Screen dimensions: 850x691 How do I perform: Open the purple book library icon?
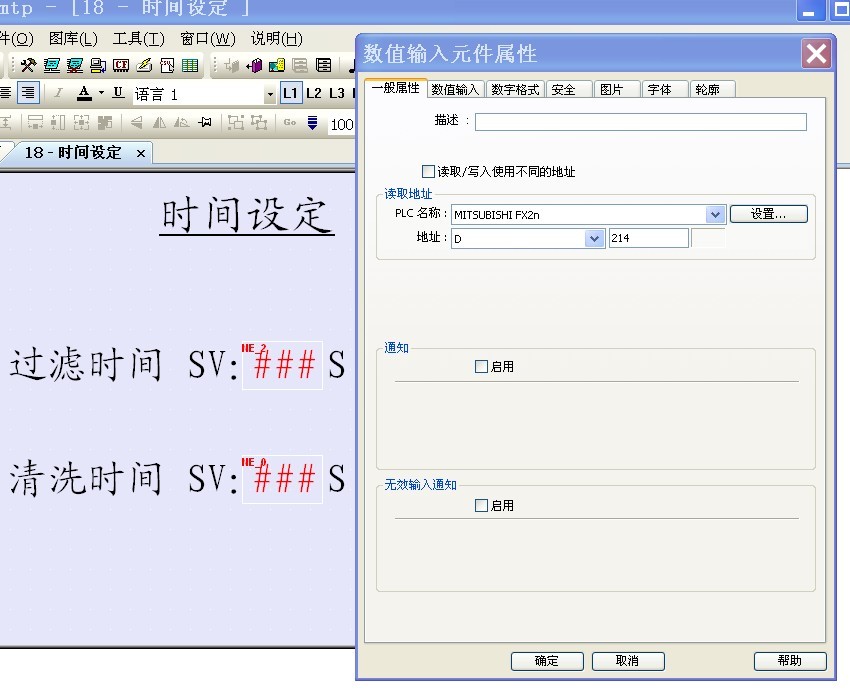pos(254,66)
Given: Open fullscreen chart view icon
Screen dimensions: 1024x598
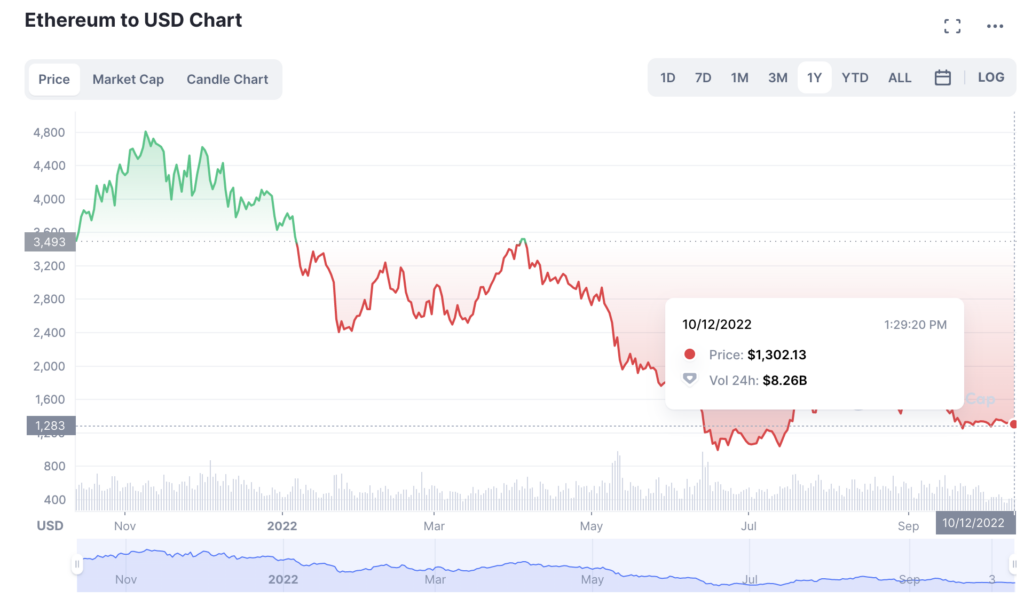Looking at the screenshot, I should tap(952, 27).
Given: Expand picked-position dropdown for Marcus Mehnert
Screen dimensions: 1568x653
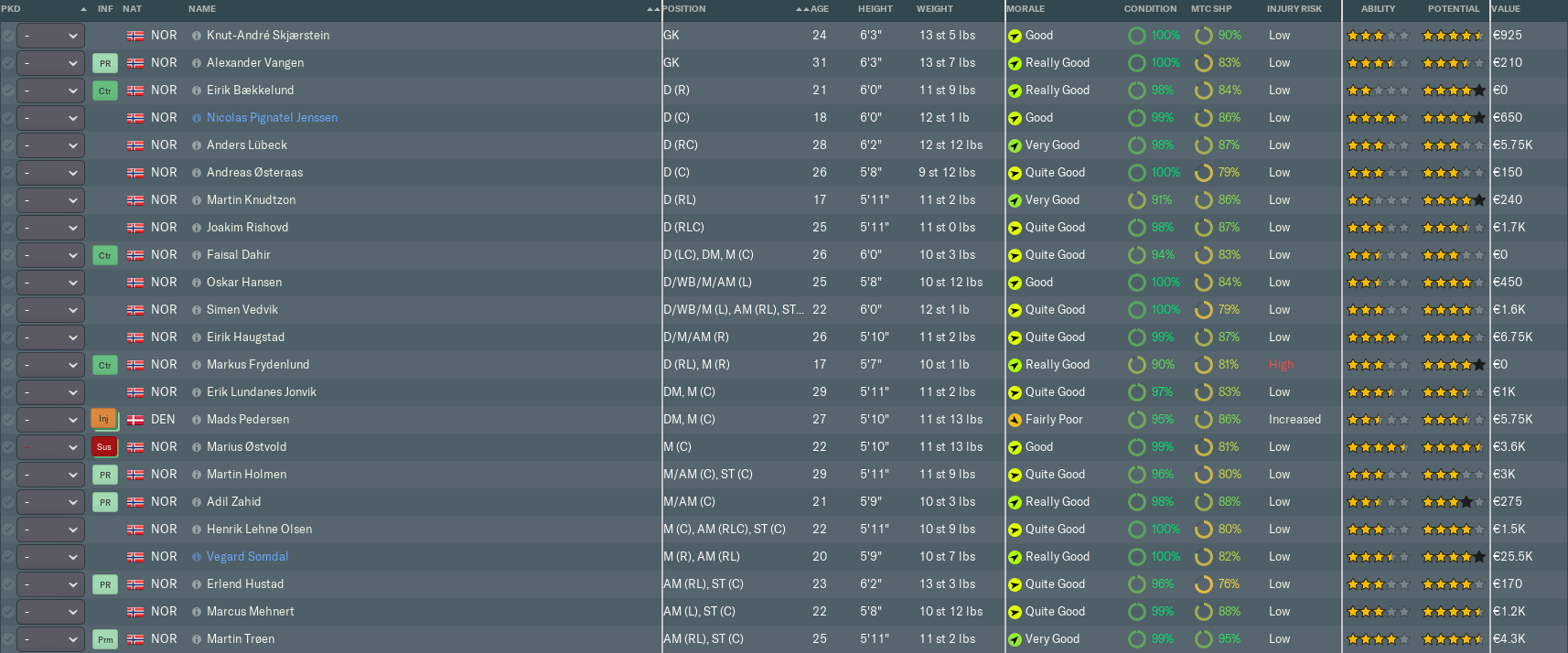Looking at the screenshot, I should pos(51,612).
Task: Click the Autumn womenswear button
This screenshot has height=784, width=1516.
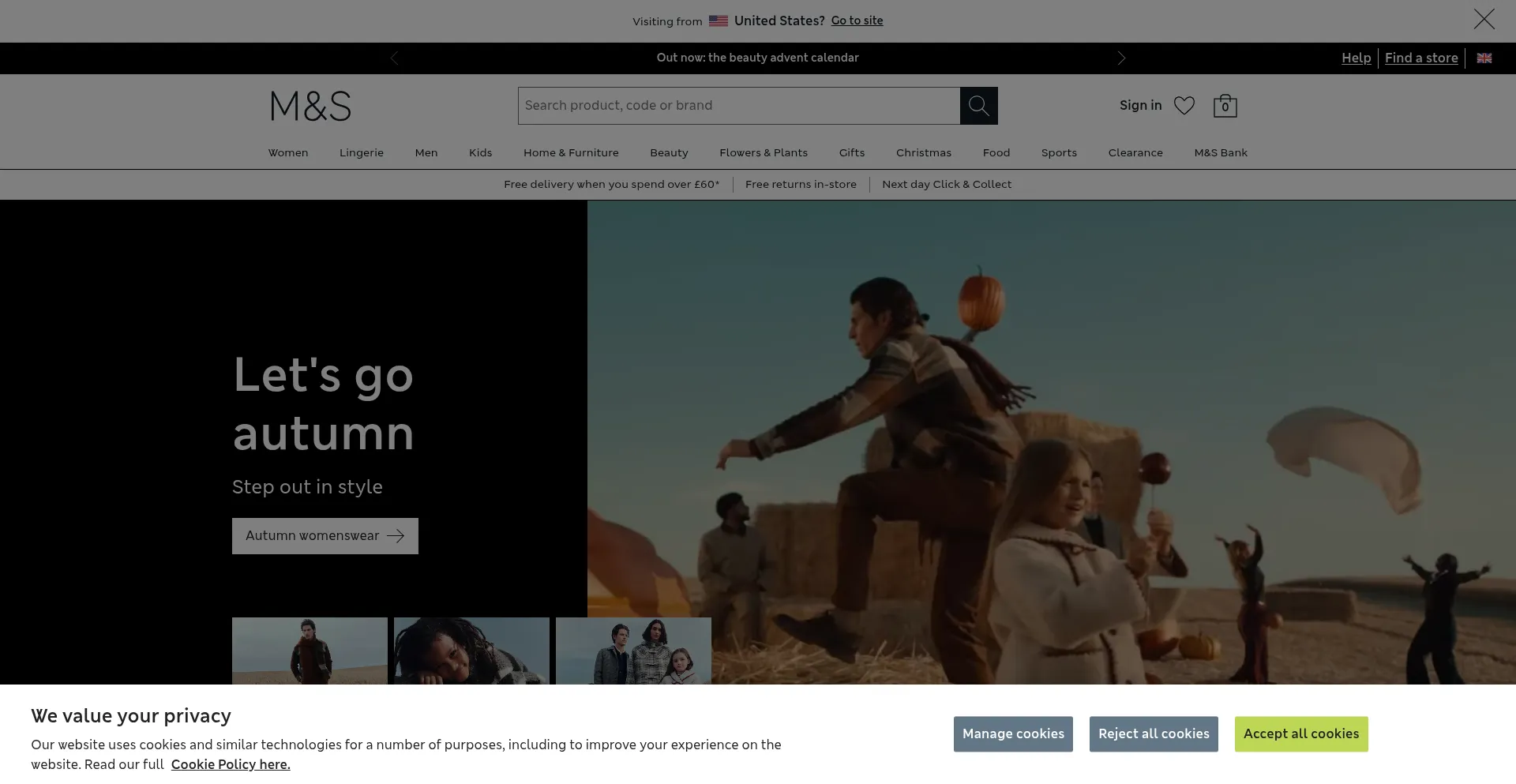Action: pos(325,536)
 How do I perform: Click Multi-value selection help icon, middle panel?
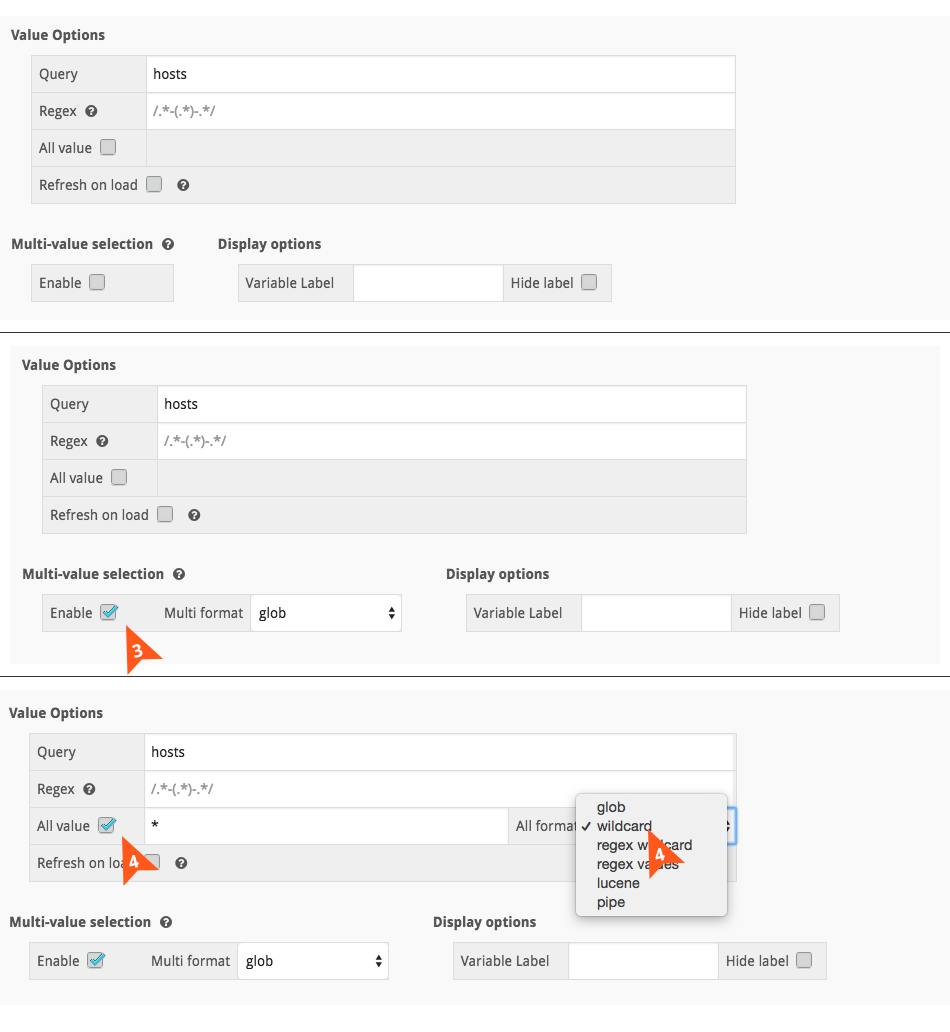[179, 574]
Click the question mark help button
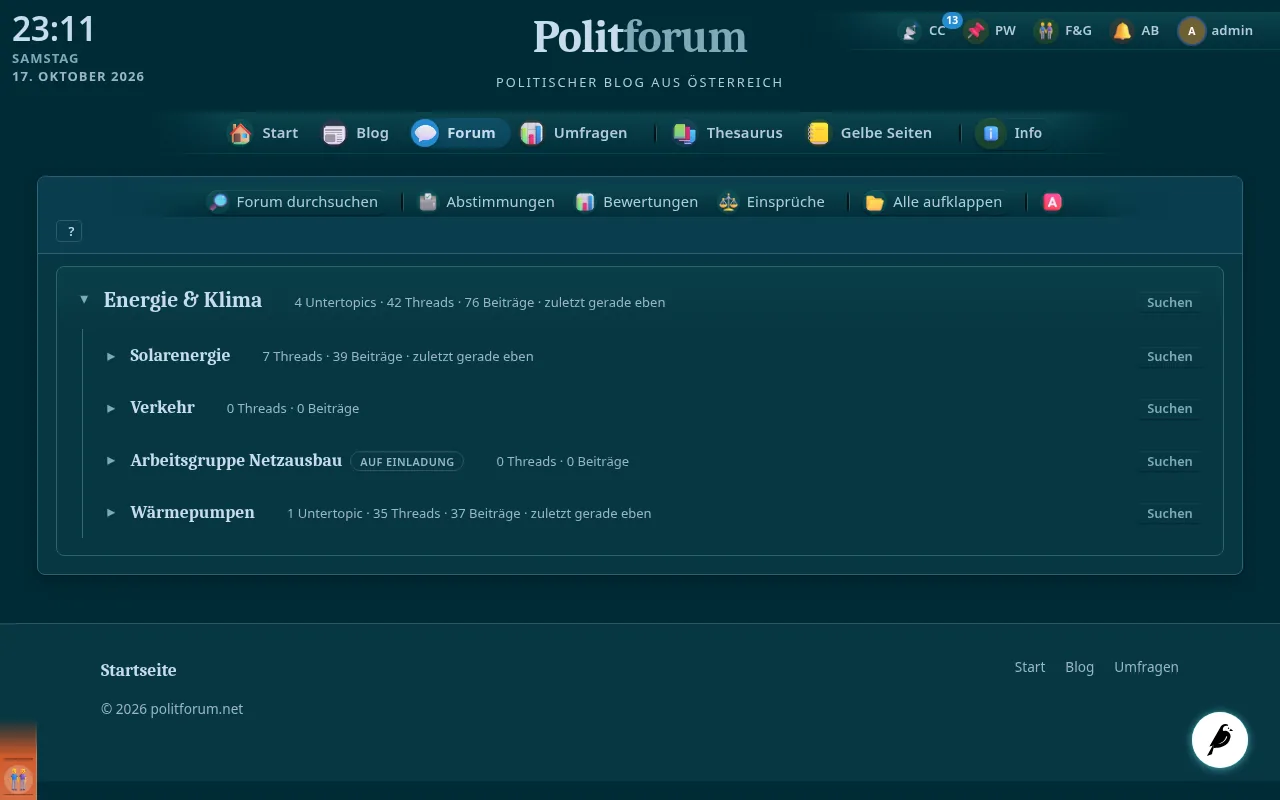 tap(70, 231)
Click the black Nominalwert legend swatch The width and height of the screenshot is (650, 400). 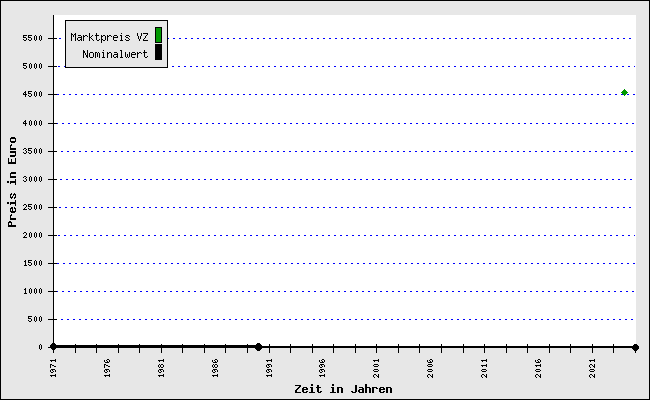pyautogui.click(x=158, y=52)
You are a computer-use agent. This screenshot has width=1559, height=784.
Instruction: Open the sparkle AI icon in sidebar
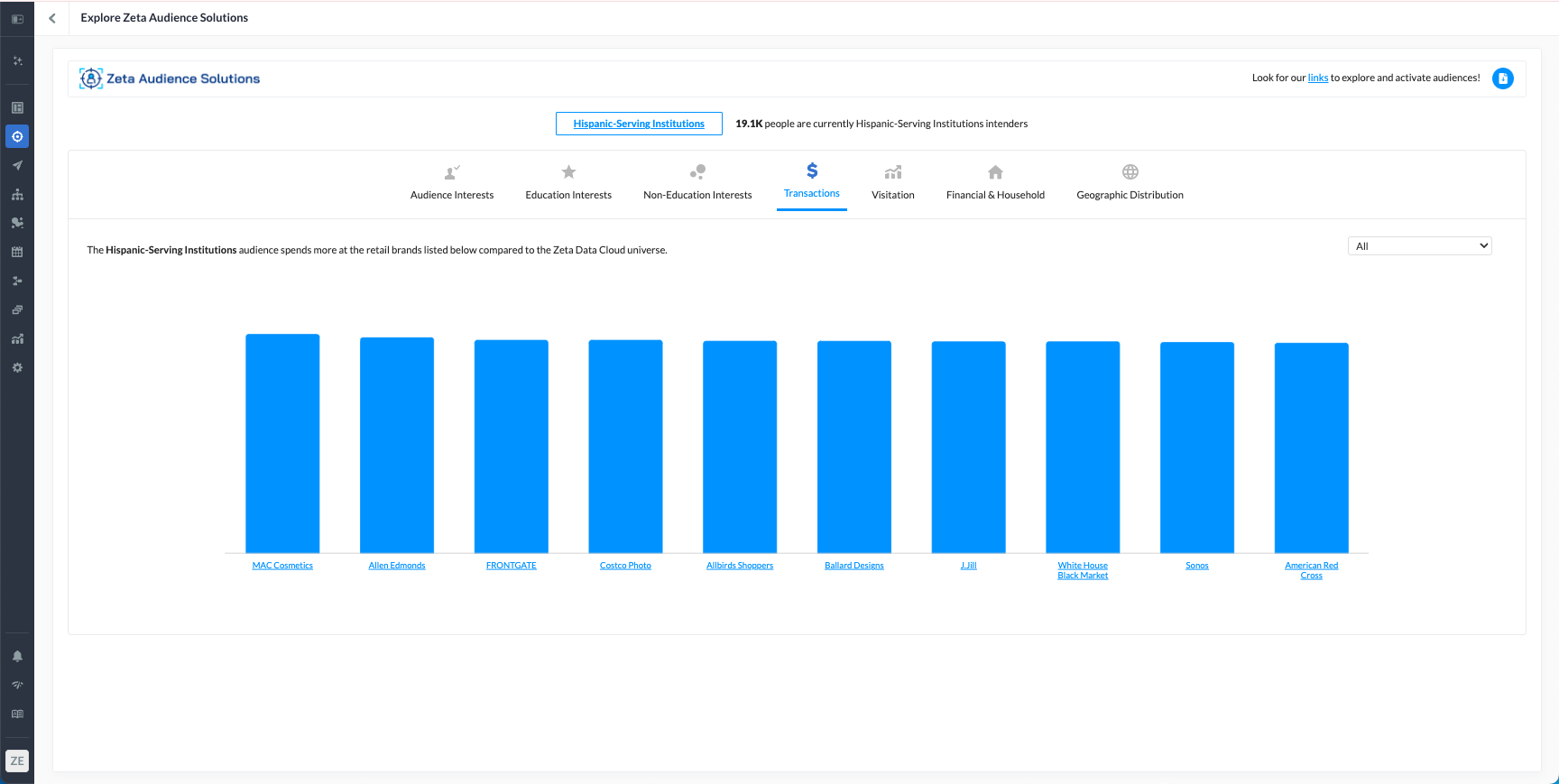[17, 61]
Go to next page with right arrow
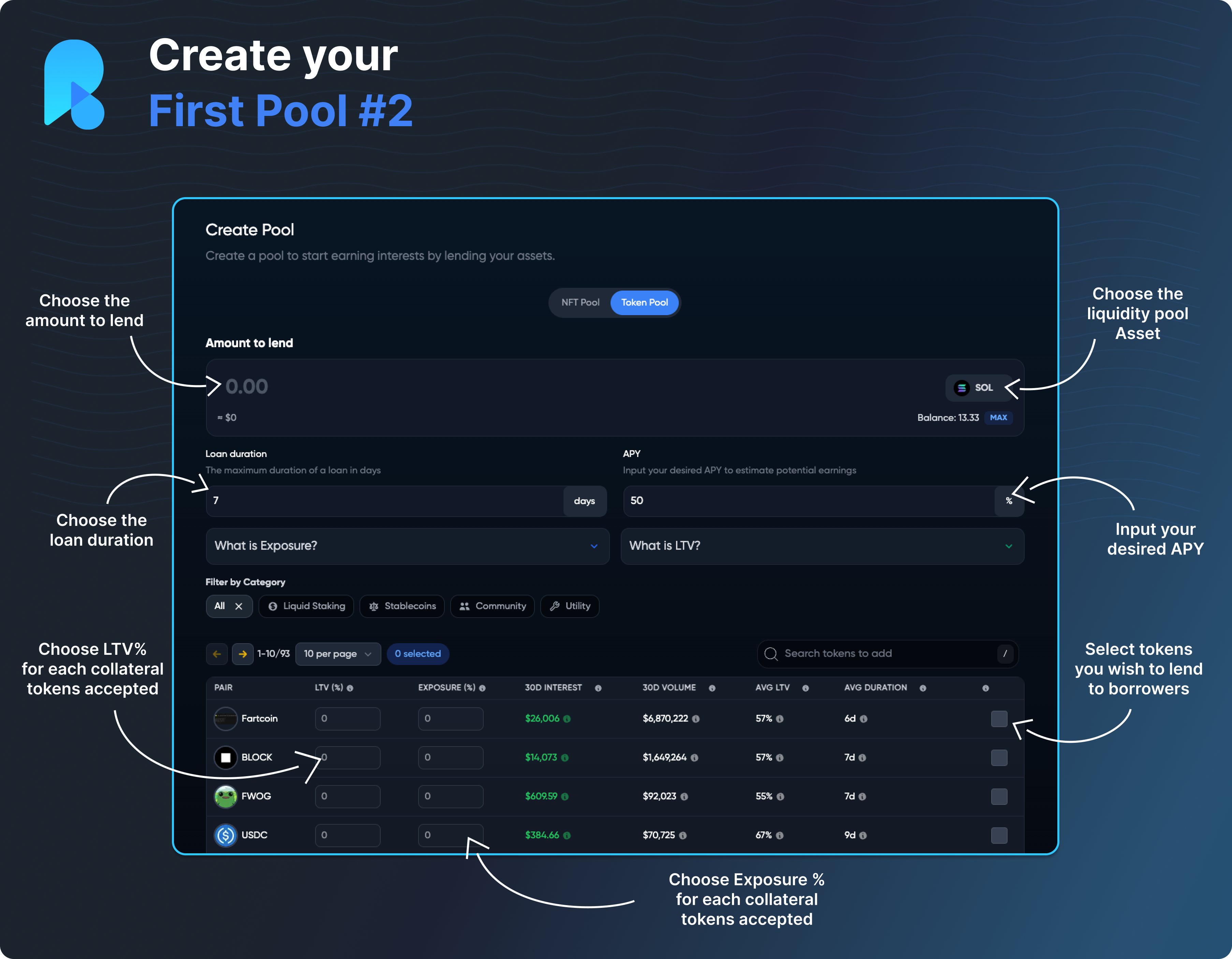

· · · ·

■ **Directions**
Return each line of the material in which the string "Given" can be found.

■ **Solution below**
Given: Open fullscreen chart view icon
Given: Expand picked-position dropdown for Marcus Mehnert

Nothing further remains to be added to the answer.